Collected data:
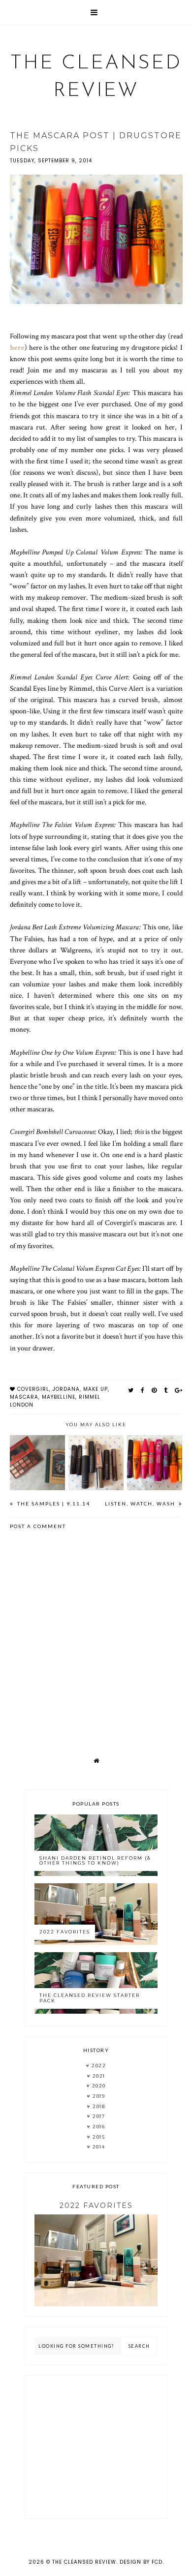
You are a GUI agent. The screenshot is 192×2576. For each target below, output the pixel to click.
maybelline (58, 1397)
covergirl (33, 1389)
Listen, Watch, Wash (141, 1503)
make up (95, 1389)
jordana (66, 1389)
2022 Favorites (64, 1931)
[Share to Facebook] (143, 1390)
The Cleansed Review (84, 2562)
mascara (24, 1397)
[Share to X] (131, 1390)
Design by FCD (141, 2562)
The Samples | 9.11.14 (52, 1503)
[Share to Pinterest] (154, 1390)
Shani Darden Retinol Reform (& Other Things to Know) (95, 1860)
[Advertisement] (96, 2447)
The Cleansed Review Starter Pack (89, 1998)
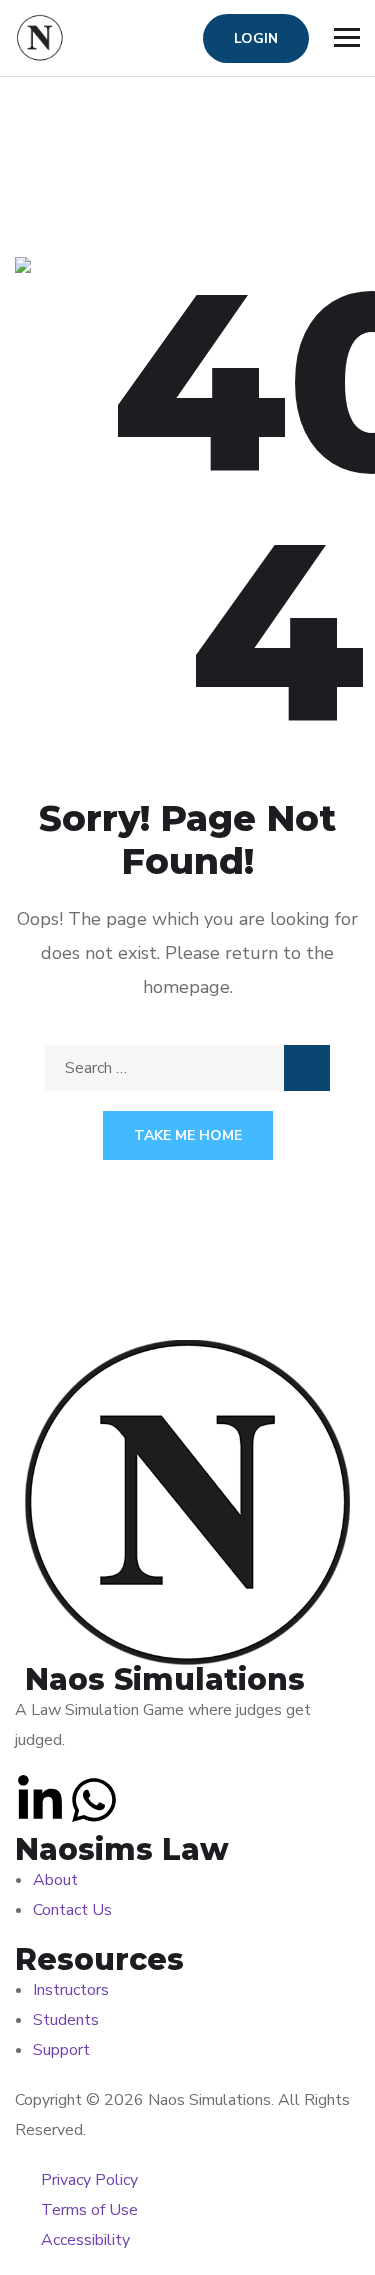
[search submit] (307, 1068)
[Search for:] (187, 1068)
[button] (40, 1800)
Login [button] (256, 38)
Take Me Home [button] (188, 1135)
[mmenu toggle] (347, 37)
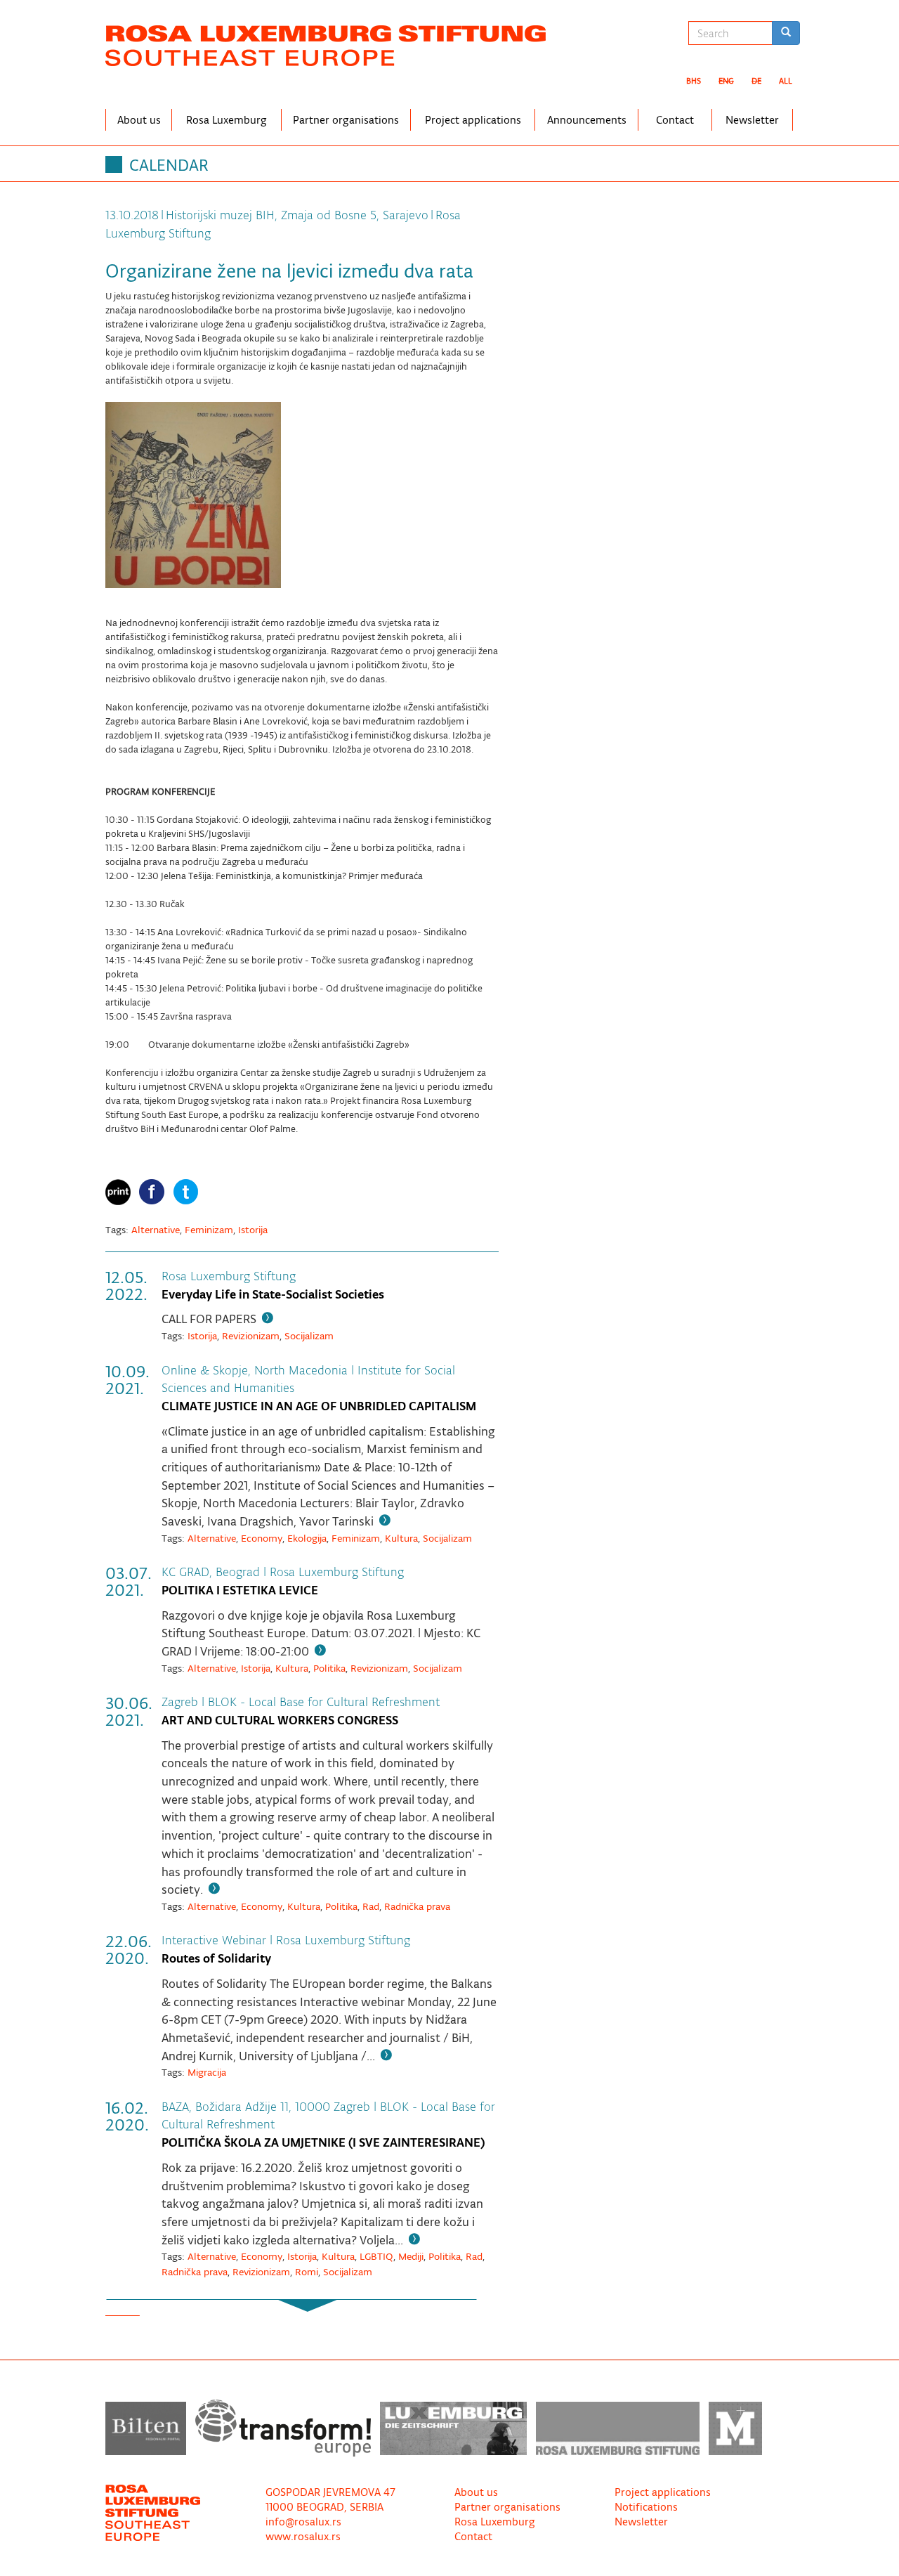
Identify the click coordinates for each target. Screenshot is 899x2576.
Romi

→ **TASK INSTRUCTIONS**: All lines above from the one containing "mascara (24, 1397)" to the one containing "The Cleansed Review Starter Pack (89, 1998)" must be repeated exactly, both lines included, and no others.

→ **SOLUTION FOR THIS PROBLEM**:
mascara (24, 1397)
[Share to X] (131, 1390)
Design by FCD (141, 2562)
The Samples | 9.11.14 (52, 1503)
[Share to Pinterest] (154, 1390)
Shani Darden Retinol Reform (& Other Things to Know) (95, 1860)
[Advertisement] (96, 2447)
The Cleansed Review Starter Pack (89, 1998)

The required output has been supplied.